Expression of cystic fibrosis lung disease modifier genes in human airway models

Background: Variation in respiratory response to cystic fibrosis (CF) small molecule therapies is due in part to the contribution of CF lung disease modifier genes. Cultured human bronchial epithelia (HBE) is the gold standard respiratory model for assessing CF therapeutic efficacy but it is hard to access. Cultured human nasal epithelia (HNE) is proposed as a more accessible surrogate model but it is unknown whether the expression profile of the modifier genes are comparable between HNE and HBE which we assess here. Methods: RNA-sequencing was conducted on paired cultured and fresh HNE and HBE (n = 71 samples) collected from 21 individuals with CF. Genome-wide gene expression was first compared between cultured and fresh cells and then between cultured HNE and HBE based on an equivalence testing procedure we implemented. The co-expression relationships of CFTR and CF lung disease modifier genes were compared between cultured HNE and HBE to determine equivalent interactions. Results: The culturing process had little impact on the expression level of CF lung disease modifier genes.
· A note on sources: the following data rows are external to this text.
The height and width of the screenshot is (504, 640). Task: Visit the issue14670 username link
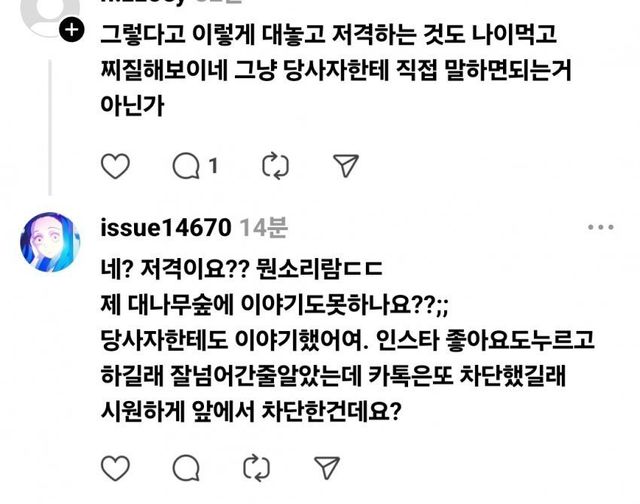click(166, 227)
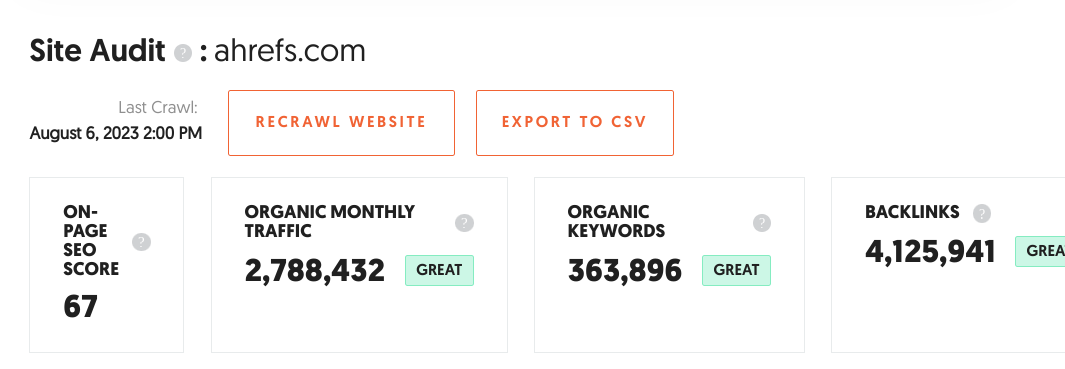Click the On-Page SEO score value 67
1065x369 pixels.
(81, 306)
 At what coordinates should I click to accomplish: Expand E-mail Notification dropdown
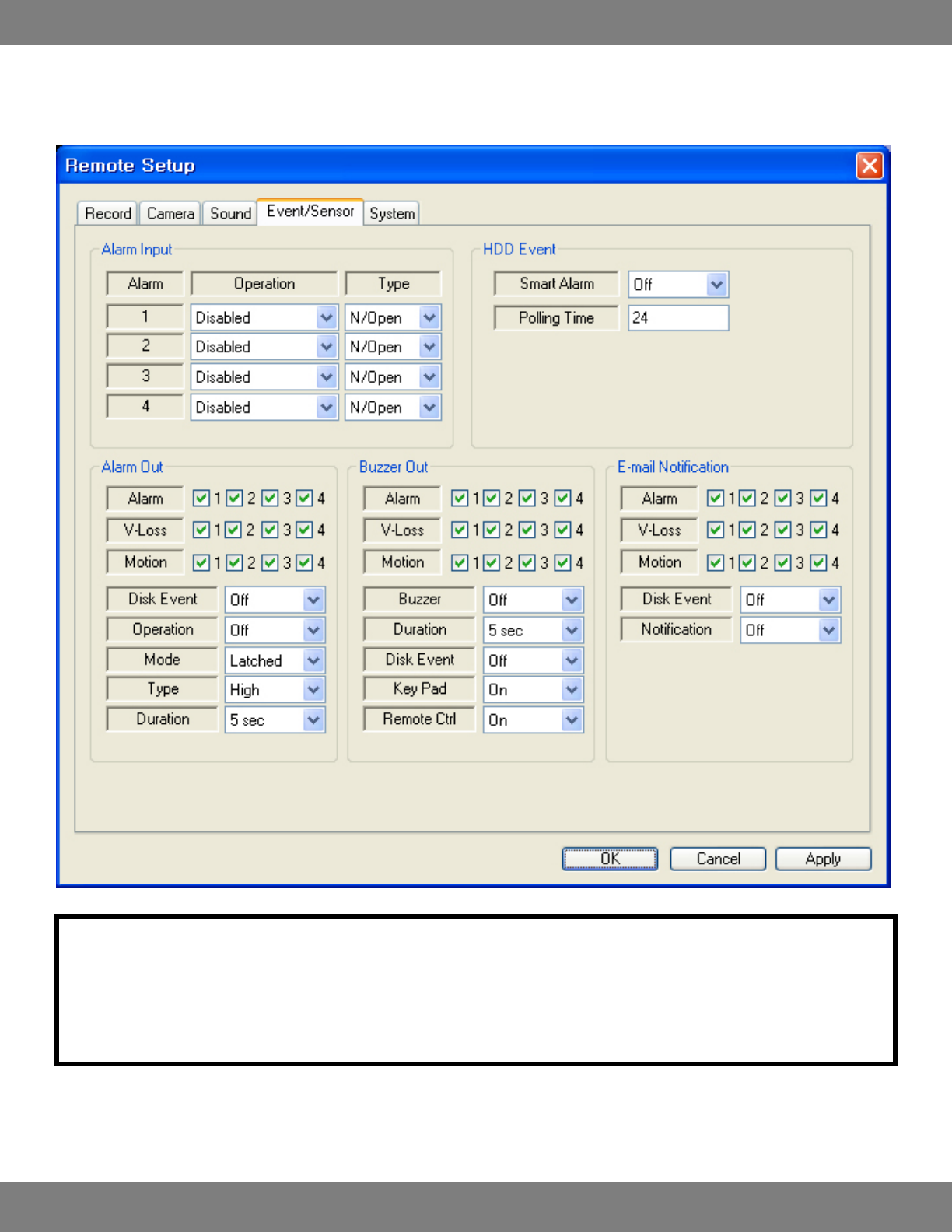click(829, 630)
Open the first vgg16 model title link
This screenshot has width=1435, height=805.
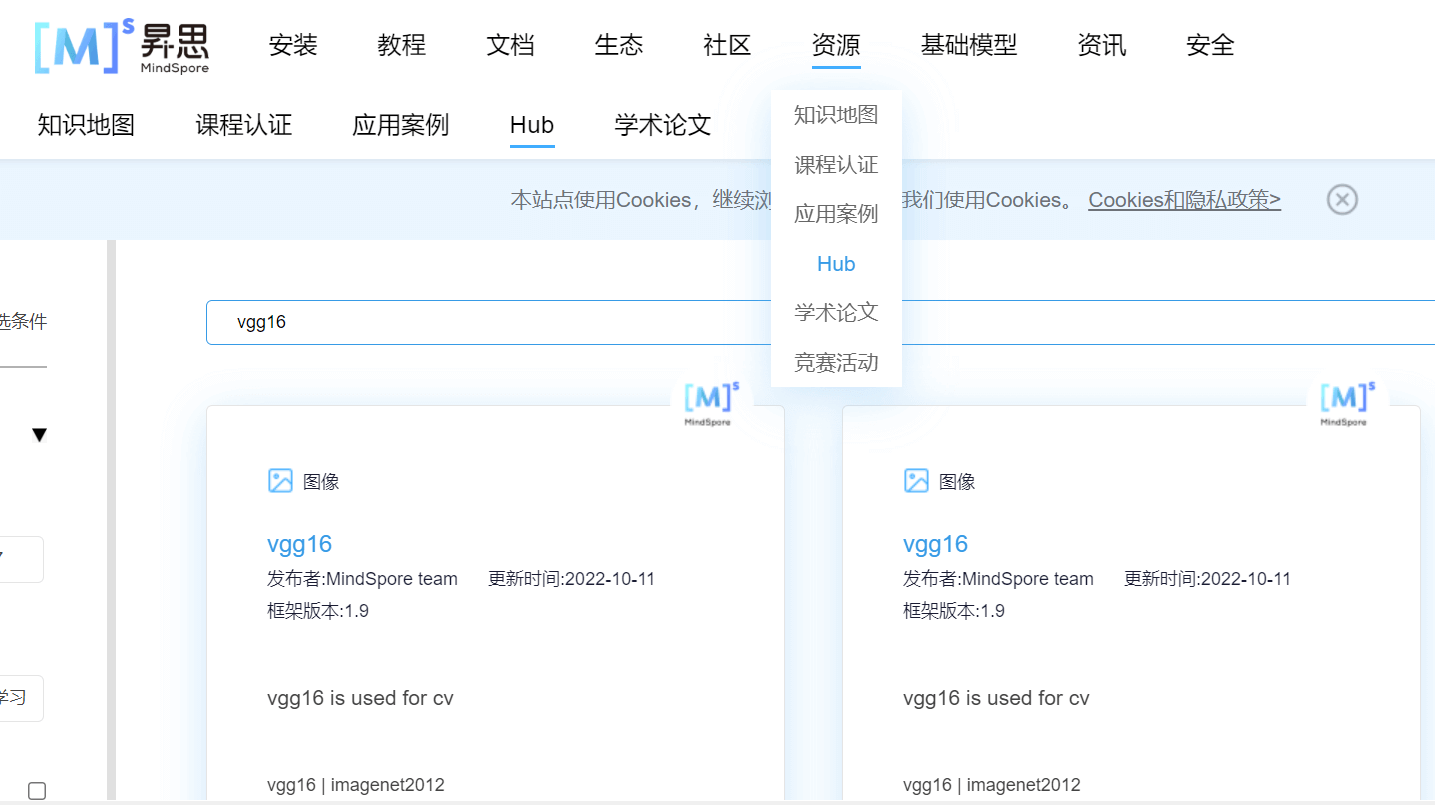(x=299, y=544)
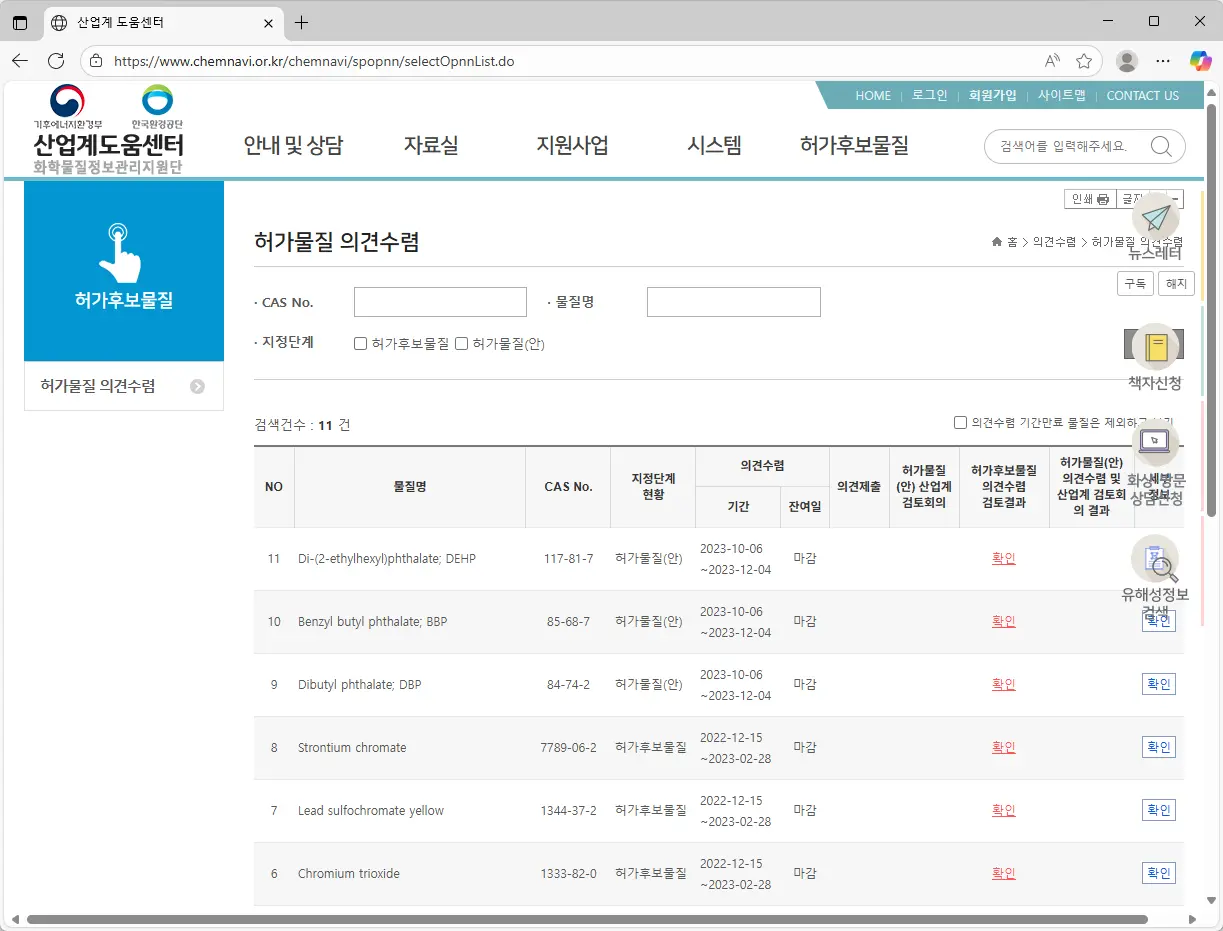1223x931 pixels.
Task: Click the search magnifier in the site search box
Action: [1161, 146]
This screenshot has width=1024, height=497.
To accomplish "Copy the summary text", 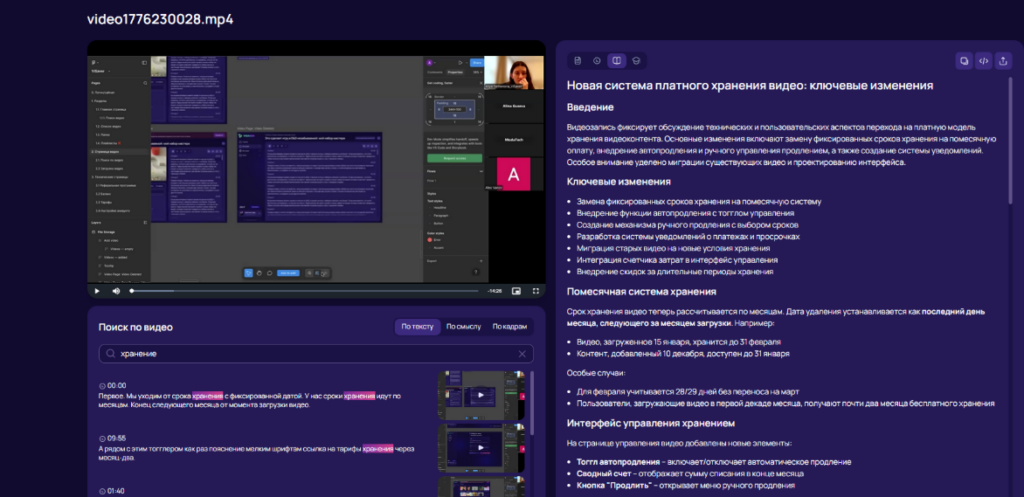I will pos(964,61).
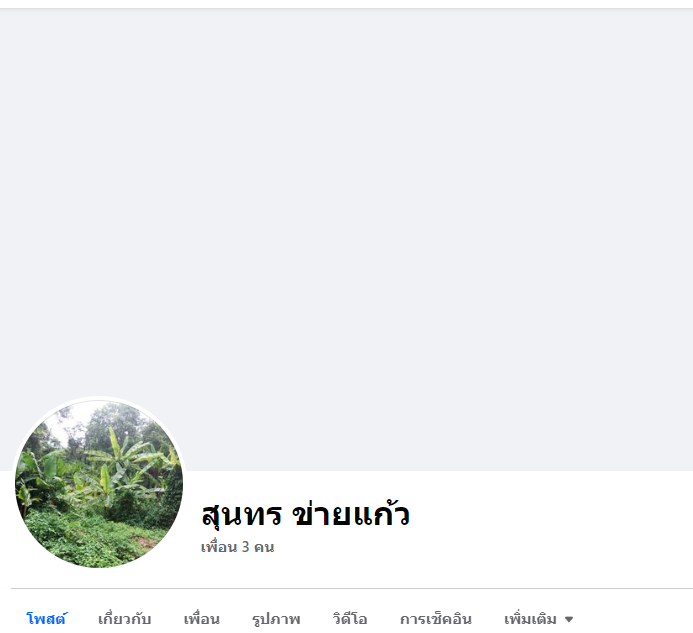Select the เพื่อน tab in the profile navigation
This screenshot has height=633, width=693.
[x=202, y=618]
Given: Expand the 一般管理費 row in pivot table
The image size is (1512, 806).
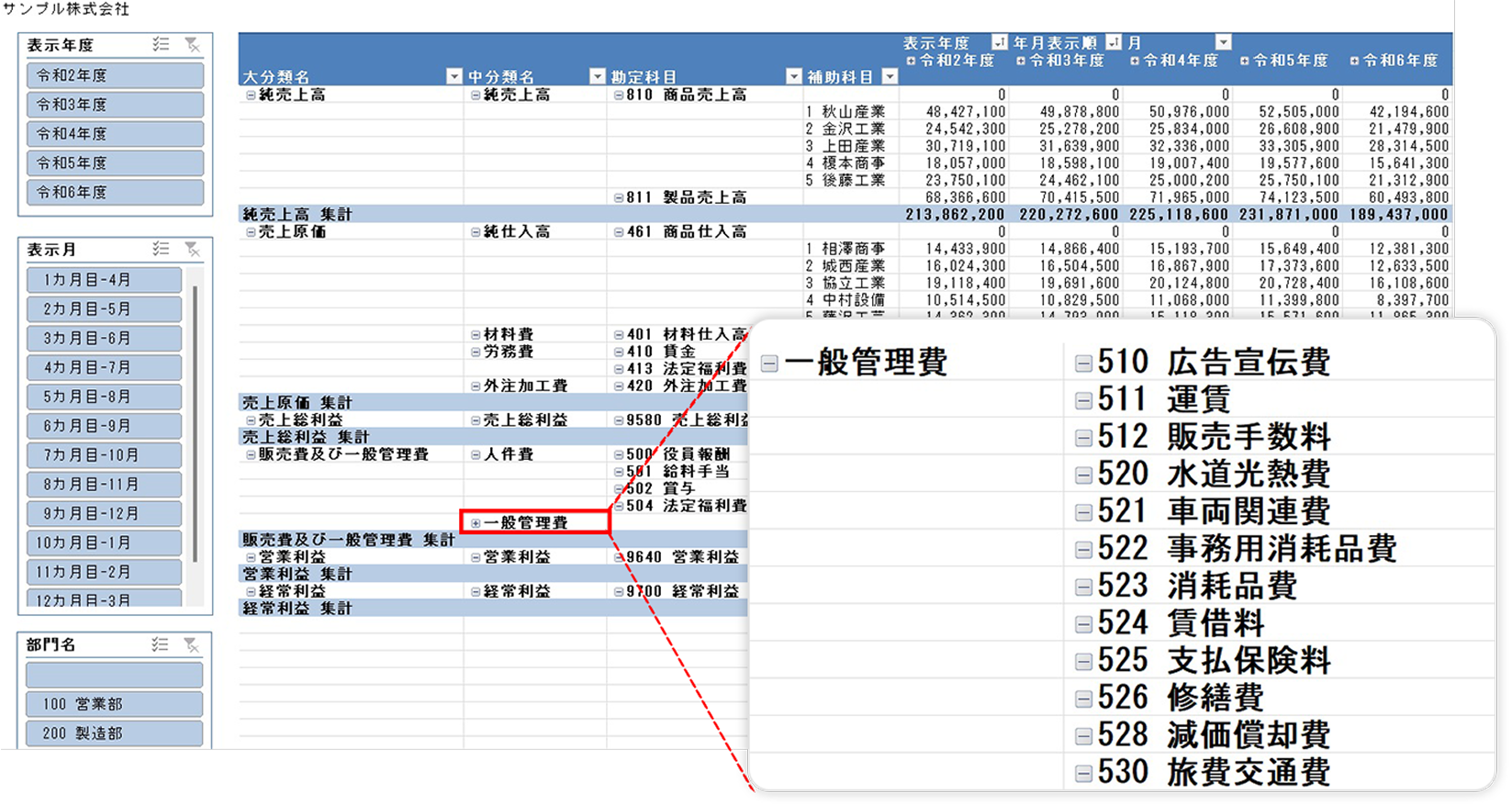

Over 90% of expressed genes showed significant equivalent expression level across cultured HNE and HBE (expression fold-change<2, FDR<0.1), including CFTR and CF lung disease modifier genes. The difference in co-expression relationships among these genes was not significant (p-value=0.99), suggesting their functional interactions are likely to be consistent in the two models. Conclusions: Cultured HNE recapitulates the expression profile of CF lung disease modifier genes in cultured HBE, suggesting the biological processes involving these genes are likely to be consistent across the two models. (C) 2022 The Authors. Published by Elsevier B.V. on behalf of European Cystic Fibrosis Society.

Automated summary

RNA sequencing analysis of cultured and fresh HNE and HBE revealed that cultured HNE can replicate the expression profile of CF lung disease modifier genes in cultured HBE, indicating consistent functional interactions between these genes in the two models.